Love, to hear it told, is war. It’s a battlefield. It stinks, It hurts. It bites and bleeds. It’s rough going, in other words. It’s a little surprising, considering all that, that it’s taken this long for someone to have the idea of giving Cupid a handgun. But that is the basic concept of Love Bullet, the manga from newcomer inee that’s recently blown up in certain circles, depending on where you are on the internet. This is a case where the story outside the story is almost as interesting as the work itself, but we’ll save getting into all that for the end of this article. Here’s the, if you’ll forgive the pun, bullet points: Love Bullet follows a group of supernatural beings called cupids. Their task, armed as they are with a variety of firearms and explosives decorated with heart motifs, is to observe their targets in the human world and, with careful observation, decide who the best partner for them would be before pulling the trigger, as doing so makes the targets fall in love. There’s an additional twist to this, however. The cupids themselves are former humans, those who died before their time with some unresolved love of their own still in their hearts.

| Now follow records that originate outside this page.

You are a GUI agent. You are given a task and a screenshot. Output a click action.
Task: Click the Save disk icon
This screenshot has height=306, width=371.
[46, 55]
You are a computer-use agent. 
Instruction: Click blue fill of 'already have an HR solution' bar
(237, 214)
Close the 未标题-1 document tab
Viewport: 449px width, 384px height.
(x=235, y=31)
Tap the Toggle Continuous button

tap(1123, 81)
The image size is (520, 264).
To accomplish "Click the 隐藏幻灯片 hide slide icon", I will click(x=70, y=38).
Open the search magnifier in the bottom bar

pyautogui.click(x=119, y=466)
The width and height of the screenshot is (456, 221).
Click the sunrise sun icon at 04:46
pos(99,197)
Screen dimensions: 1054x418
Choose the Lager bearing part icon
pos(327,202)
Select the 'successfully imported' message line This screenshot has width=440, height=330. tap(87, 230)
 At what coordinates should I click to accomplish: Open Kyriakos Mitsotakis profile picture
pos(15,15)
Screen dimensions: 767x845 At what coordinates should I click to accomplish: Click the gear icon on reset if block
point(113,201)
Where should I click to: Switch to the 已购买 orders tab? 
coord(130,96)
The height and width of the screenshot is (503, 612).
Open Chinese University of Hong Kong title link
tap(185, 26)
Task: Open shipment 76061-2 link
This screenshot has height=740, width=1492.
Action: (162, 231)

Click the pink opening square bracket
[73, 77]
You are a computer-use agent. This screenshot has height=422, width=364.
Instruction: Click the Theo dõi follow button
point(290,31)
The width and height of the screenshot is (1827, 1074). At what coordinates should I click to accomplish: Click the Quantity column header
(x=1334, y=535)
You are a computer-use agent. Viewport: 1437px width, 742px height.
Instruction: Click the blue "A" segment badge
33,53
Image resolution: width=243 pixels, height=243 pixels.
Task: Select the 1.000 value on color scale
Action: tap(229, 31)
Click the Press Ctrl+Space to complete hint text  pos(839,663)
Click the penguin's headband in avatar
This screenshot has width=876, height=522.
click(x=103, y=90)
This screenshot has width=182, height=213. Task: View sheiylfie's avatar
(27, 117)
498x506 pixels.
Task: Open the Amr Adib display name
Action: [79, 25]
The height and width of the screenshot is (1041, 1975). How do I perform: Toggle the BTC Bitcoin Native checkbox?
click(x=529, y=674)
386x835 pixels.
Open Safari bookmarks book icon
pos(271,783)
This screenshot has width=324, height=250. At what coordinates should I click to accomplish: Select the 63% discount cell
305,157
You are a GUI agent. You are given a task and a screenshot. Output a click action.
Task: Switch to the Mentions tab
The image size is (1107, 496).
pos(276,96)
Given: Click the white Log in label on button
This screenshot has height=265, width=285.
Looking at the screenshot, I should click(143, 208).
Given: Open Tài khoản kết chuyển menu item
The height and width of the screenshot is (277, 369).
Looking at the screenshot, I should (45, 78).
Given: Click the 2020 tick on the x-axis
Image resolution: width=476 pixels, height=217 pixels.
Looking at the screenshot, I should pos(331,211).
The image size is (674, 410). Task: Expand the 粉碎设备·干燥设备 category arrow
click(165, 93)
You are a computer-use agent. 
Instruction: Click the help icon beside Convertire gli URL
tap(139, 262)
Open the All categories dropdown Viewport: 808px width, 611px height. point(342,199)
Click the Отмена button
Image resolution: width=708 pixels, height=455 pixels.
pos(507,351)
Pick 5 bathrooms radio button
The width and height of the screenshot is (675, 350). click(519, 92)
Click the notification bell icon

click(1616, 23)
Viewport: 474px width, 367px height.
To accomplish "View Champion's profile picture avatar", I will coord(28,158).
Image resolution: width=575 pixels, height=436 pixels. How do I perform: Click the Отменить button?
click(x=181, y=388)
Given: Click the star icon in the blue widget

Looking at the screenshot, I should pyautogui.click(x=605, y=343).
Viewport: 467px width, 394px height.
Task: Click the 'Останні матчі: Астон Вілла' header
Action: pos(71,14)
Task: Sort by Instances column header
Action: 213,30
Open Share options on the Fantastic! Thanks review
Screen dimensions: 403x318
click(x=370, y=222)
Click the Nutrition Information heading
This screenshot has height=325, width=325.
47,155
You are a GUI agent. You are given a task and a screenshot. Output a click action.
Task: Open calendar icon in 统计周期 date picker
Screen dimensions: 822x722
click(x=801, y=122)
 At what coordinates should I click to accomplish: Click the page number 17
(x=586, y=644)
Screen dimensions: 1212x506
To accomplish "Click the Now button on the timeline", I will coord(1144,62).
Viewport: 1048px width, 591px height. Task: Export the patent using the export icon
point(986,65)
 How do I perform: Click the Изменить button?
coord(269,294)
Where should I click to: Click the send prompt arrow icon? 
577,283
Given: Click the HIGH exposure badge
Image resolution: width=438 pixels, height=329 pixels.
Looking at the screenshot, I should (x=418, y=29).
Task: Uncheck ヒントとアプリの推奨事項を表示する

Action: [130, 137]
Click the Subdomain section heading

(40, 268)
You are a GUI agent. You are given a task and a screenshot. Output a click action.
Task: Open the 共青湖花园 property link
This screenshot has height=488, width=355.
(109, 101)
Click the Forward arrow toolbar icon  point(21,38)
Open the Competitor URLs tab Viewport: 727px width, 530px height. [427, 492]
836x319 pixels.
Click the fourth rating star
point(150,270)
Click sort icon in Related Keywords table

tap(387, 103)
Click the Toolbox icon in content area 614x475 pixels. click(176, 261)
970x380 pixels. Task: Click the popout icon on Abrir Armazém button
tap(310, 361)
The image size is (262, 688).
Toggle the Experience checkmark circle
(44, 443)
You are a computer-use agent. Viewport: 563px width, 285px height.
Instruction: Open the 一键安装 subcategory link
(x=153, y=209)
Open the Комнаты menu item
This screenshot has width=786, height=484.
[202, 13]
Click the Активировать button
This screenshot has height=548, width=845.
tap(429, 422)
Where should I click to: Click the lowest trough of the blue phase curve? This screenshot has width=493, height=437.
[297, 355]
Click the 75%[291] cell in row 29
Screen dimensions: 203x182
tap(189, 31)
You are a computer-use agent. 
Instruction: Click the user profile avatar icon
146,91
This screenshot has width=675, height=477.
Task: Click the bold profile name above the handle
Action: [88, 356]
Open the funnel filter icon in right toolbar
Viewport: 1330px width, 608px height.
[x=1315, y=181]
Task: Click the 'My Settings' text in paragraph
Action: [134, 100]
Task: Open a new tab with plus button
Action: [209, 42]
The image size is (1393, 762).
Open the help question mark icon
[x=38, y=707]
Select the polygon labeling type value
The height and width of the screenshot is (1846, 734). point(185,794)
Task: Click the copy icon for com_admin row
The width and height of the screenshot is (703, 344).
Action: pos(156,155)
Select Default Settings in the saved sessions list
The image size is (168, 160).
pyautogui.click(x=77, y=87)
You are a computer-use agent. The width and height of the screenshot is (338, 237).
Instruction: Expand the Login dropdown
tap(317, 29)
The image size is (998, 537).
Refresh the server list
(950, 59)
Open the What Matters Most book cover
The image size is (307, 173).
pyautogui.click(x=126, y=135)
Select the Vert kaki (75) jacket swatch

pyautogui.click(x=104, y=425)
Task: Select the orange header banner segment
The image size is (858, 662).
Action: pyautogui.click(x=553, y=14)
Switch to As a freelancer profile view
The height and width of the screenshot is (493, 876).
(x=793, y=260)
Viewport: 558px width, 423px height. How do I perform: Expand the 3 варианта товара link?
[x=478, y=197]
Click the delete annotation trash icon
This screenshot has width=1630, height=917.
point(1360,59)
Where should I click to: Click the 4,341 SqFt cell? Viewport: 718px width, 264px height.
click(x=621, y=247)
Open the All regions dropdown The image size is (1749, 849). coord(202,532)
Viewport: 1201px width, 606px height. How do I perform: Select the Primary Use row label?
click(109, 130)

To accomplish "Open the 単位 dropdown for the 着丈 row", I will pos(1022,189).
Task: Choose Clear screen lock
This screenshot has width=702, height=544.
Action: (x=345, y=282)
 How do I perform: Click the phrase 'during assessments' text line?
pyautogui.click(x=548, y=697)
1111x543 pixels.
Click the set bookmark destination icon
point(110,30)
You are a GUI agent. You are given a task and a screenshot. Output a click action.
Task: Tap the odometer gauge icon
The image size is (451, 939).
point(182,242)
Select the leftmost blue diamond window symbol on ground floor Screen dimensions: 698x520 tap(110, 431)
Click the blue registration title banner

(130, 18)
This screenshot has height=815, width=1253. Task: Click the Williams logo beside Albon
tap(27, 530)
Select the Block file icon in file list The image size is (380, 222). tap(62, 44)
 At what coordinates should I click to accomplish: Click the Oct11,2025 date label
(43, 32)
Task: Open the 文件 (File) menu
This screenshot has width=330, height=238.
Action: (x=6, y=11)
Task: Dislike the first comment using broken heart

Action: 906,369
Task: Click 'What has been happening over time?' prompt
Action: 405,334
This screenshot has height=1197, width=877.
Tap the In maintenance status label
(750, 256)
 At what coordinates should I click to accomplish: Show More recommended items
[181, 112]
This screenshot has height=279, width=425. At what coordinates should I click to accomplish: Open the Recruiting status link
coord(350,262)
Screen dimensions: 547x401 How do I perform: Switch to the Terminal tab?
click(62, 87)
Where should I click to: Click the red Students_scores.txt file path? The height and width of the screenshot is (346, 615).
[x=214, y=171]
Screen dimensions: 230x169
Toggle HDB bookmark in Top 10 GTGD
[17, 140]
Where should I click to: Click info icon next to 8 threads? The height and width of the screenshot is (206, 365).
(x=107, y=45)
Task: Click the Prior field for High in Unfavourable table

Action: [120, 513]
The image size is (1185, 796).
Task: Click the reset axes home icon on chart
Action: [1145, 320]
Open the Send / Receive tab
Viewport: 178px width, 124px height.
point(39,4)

Becoming a cupid thus offers those who suffer this fate a second chance. And the pilot “0th” chapter goes some further way to laying out our premise and cast. Koharu, our main girl, is the rookie on the job. Kanna, her mentor, is laid back and does her best to help Koharu through the twists and turns of her new profession, there’s also the conscientious Ena, as well as Chiyo, who is, we’ll say, rambunctious.

Chapter 0 sees these four disagree over how precisely to resolve a love triangle of teenagers at a local not-McDonald’s. Three of the four cupids are in favor of pairing Hina, their target, with one of her childhood two childhood friends, Aoi or Daito. (The casual bisexuality of almost every ‘target’ character is worth mentioning, here, as an aside. It feels like an unshowy but powerful acknowledgement that the whims of the heart are often too complex to be so easily pinned down.)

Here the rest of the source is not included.